Double VPN — How It Works

NetBird's double VPN creates two independent WireGuard tunnels — one inside the other — using different encryption algorithms and independent key management. This page explains the data path, interface architecture, and how the two layers interact.

Data Path

Every packet from an application traverses two full WireGuard encryption layers before reaching the network:

Application (e.g. SSH, HTTPS)
    │
    │  cleartext
    ▼
┌─────────────────────────────────────────────────────┐
│  aes0 — AES WireGuard Interface                     │
│  Cipher: AES-256-GCM                                │
│  Noise: Noise_IKpsk2_25519_AESGCM_BLAKE2s           │
│  PSK: Injected by DSKE (rotated every 120s)          │
│  Listen port: 51830                                  │
└─────────────────────────────────────────────────────┘
    │
    │  AES-encrypted WireGuard packet
    ▼
┌─────────────────────────────────────────────────────┐
│  wg0 — Standard WireGuard Interface                  │
│  Cipher: ChaCha20-Poly1305                           │
│  Noise: Noise_IKpsk2_25519_ChaChaPoly_BLAKE2s        │
│  Keys: Standard WireGuard DH exchange                │
└─────────────────────────────────────────────────────┘
    │
    │  double-encrypted packet
    ▼
Network (internet, LAN, cellular, satellite, etc.)

On the receiving side, the process is reversed: wg0 decrypts the outer layer, then aes0 decrypts the inner layer, delivering cleartext to the application.
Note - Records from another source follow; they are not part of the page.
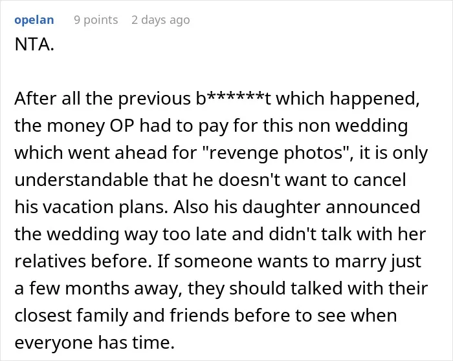This screenshot has height=361, width=453.
Task: Click the words Also his daughter announced
Action: click(296, 207)

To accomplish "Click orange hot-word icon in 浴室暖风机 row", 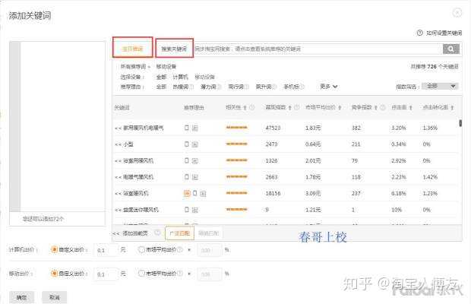I will tap(186, 193).

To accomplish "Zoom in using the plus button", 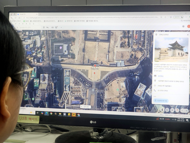I will pyautogui.click(x=187, y=111).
Two Interfaces, One Network

NetBird manages both interfaces transparently. Each peer receives two IP addresses:

InterfaceIP RangePurpose
wg0100.64.0.0/10Standard WireGuard tunnel — carries AES tunnel traffic + infrastructure
aes0Configurable subnetAES WireGuard tunnel — carries application traffic

The AES IP is allocated by the management server and distributed to all peers via the network map. Both IPs are resolvable via DNS:

DNS QueryResolves To
my-server.netbird.cloudWireGuard IP (e.g. 100.64.0.1)
my-server.aes.netbird.cloudAES IP (e.g. 100.64.128.1)

Route Steering

The client automatically routes traffic through the correct interface:

  • AES-capable peers: Application traffic routes via aes0 (double encrypted)
  • AES-exempt peers: Traffic routes via wg0 (single WireGuard encryption)
  • Security hubs: Always communicate via wg0 (they provide key management, not data transport)
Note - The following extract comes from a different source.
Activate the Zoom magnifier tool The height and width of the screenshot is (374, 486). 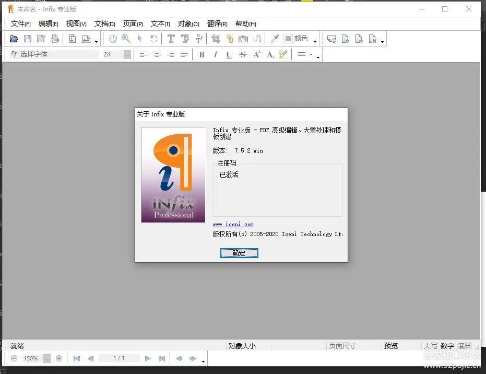[x=126, y=39]
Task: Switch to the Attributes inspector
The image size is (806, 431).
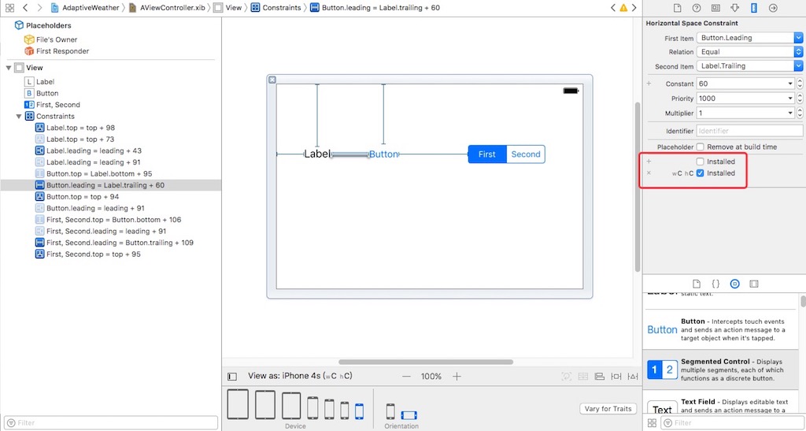Action: (x=734, y=8)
This happens transparently — applications connect to the AES IP and the routing table handles the rest.

Firewall and Access Control

Users create access policies against peer groups as a single logical network. The client locally decides which interface to enforce rules on:

Local PeerRemote PeerFirewall Behavior
AES-capableAES-capableUser policies on aes0, infrastructure-only on wg0
AES-capableAES-exemptUser policies on wg0 (standard mode)
AES-exemptAnyUser policies on wg0 (standard mode)

When both peers use AES, the wg0 interface is locked down to only allow:

ProtocolPortPurpose
ICMPDiagnostics (ping)
UDP51830AES WireGuard tunnel endpoint
TCP51831DSKE key exchange

All other application traffic must flow through the AES tunnel.

AES WireGuard Implementation

The AES WireGuard interface uses a fork of the standard wireguard-go implementation with a single modification: the Noise protocol cipher suite is changed from ChaCha20-Poly1305 to AES-256-GCM.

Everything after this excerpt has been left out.